「おなかを刺された女の子が苦しんでいる姿を見たかった」。兵庫県姫路市で平成27年5月、女子中学生がナイフで腹部などを何度も刺される殺人未遂事件が発生。逮捕、起訴された同県加古川市の無職男が捜査で明らかにした動機は、少女が苦しむ姿を見ることが〝性的興奮〟に結びつくという特異な性癖によるものだった。自分好みのかわいい女子中学生を長時間、街中を徘徊(はいかい)して見つけ、犯行に及んでいた。こうした性癖を持つに至った経緯は、さらにおぞましい。もともと、自分の腹部を刺してゆがんだ欲望を満足させる自傷行為を行い、医者から「これ以上やると重篤になる」と止められた末、「自分の腹を刺せないなら女の子を刺したい」と犯行を思い立ったという。
腕をつかみ、何度も突き刺す
「ちょっといい?」
昨年5月11日午後4時55分ごろ、兵庫県姫路市の路上。学校から帰宅途中の当時14歳の中学3年だった女子生徒は、自転車にまたがった勝田州彦(くにひこ)被告(37)に声をかけられた。

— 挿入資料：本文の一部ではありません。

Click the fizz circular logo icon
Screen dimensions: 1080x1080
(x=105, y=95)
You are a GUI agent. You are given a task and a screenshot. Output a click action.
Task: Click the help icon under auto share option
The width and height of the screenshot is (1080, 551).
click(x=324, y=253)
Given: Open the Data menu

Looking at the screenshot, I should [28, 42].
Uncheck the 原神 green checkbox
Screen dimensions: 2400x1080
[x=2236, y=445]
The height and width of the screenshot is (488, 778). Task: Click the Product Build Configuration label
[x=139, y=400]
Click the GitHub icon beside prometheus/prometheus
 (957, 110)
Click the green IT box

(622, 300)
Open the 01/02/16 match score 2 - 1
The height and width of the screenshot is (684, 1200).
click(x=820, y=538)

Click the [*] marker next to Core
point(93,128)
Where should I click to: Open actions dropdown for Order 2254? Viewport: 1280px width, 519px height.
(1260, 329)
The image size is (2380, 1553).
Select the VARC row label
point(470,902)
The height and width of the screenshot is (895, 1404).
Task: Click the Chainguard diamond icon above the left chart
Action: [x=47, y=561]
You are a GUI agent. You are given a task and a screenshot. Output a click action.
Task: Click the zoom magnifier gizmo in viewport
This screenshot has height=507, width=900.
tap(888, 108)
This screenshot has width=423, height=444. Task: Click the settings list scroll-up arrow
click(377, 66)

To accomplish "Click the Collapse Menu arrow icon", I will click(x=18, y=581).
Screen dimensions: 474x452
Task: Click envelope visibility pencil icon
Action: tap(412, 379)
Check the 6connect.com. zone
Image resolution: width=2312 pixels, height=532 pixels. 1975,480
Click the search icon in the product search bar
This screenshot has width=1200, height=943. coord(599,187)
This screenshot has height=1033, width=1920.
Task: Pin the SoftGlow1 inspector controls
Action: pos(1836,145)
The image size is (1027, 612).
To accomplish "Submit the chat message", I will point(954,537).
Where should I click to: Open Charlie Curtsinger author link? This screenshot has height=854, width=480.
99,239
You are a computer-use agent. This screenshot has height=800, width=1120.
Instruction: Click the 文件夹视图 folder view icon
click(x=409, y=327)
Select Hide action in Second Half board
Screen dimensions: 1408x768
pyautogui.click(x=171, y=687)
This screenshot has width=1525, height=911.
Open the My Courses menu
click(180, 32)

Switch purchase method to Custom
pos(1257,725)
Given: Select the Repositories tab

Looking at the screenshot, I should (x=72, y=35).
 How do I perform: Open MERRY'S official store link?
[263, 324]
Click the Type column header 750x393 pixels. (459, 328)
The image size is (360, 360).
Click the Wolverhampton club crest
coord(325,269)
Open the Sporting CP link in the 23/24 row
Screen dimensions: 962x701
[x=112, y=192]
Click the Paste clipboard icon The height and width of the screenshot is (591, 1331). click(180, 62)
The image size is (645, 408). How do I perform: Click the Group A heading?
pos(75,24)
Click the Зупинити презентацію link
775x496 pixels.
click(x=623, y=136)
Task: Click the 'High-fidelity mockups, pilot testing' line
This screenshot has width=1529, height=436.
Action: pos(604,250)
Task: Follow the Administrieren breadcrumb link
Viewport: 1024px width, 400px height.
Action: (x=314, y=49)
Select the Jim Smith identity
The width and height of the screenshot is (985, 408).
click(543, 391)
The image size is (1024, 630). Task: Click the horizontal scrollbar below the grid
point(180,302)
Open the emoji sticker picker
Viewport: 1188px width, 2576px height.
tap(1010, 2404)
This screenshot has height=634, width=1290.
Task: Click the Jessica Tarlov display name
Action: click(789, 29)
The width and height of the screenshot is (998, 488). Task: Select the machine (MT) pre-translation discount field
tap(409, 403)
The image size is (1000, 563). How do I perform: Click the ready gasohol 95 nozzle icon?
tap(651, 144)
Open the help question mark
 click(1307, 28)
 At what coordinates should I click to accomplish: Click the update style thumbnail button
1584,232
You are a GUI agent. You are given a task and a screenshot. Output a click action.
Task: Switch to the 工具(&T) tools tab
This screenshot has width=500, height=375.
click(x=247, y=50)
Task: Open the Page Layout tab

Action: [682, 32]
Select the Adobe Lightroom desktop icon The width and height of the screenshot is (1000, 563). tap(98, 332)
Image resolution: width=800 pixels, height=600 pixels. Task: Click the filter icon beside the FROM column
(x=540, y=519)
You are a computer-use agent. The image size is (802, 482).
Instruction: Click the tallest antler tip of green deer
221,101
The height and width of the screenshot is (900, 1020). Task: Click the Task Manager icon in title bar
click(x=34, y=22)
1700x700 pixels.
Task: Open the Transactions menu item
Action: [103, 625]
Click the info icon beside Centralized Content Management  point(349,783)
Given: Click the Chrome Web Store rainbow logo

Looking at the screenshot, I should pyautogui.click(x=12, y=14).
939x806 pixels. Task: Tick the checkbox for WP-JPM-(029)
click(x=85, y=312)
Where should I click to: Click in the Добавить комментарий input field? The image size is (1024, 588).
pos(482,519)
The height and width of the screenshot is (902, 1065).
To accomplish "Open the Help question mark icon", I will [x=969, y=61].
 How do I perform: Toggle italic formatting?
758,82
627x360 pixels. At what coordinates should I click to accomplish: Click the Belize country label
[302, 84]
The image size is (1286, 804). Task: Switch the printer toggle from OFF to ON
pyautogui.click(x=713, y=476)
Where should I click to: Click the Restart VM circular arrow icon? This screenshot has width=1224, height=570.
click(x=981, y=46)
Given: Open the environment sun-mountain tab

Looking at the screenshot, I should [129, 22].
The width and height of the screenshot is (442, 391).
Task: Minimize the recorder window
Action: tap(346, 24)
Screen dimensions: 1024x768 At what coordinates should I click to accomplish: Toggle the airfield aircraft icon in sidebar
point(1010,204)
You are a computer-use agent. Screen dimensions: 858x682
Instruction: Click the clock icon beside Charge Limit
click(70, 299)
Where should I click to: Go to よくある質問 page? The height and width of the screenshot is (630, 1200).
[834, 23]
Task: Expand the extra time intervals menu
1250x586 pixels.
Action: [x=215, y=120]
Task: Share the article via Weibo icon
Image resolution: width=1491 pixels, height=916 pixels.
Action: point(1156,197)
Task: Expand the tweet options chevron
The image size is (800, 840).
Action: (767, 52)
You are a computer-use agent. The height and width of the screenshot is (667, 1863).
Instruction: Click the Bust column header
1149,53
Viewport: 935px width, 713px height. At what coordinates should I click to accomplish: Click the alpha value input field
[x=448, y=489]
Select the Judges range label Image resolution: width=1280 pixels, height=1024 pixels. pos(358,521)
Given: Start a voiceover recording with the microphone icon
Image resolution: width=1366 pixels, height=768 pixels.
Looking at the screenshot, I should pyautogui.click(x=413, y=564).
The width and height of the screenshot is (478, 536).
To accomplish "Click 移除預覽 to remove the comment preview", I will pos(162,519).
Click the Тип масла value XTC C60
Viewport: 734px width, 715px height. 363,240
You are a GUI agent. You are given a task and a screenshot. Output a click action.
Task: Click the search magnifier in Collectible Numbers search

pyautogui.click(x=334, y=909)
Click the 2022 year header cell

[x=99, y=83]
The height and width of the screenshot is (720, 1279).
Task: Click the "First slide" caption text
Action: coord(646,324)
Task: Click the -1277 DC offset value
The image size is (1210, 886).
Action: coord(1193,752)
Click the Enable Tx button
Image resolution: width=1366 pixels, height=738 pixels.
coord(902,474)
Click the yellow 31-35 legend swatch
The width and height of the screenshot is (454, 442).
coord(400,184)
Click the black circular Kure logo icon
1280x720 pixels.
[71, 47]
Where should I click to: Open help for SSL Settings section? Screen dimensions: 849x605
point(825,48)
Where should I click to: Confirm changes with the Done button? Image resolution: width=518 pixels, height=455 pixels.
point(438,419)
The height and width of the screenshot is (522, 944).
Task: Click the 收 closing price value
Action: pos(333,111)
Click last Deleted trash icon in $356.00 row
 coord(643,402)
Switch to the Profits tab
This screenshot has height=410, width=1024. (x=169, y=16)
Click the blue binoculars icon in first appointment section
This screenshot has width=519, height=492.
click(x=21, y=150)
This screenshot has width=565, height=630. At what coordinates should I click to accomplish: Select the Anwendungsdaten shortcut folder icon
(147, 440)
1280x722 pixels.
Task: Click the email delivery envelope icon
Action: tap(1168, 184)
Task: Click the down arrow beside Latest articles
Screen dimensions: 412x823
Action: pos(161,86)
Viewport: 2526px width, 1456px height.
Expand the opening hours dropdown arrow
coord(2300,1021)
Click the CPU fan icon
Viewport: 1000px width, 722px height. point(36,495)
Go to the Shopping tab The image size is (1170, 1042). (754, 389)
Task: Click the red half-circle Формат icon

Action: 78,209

次の瞬間、勝田被告は女子生徒の右腕をつかみ、持っていたナイフで両腕や胸、腹などを数回突き刺した。女子生徒が大声で助けを求めたため、勝田被告は近所の住民に目撃されることを恐れ、自転車に乗って逃走した。女子生徒は病院に運ばれ命に別条はなかったものの、全治1カ月の重傷を負った。
夕方の平穏を切り裂いた通り魔事件に地域は恐怖に包まれたが、防犯カメラの映像などから勝田被告が浮上。事件から8日後に逮捕された。
「刃物で刺したが、殺すつもりはなかった」と容疑を一部否認していた勝田被告。神戸地検姫路支部は約4カ月間の鑑定留置で専門家による精神鑑定を行い、犯行時に責任能力を有していたと判断、殺人未遂罪で起訴した。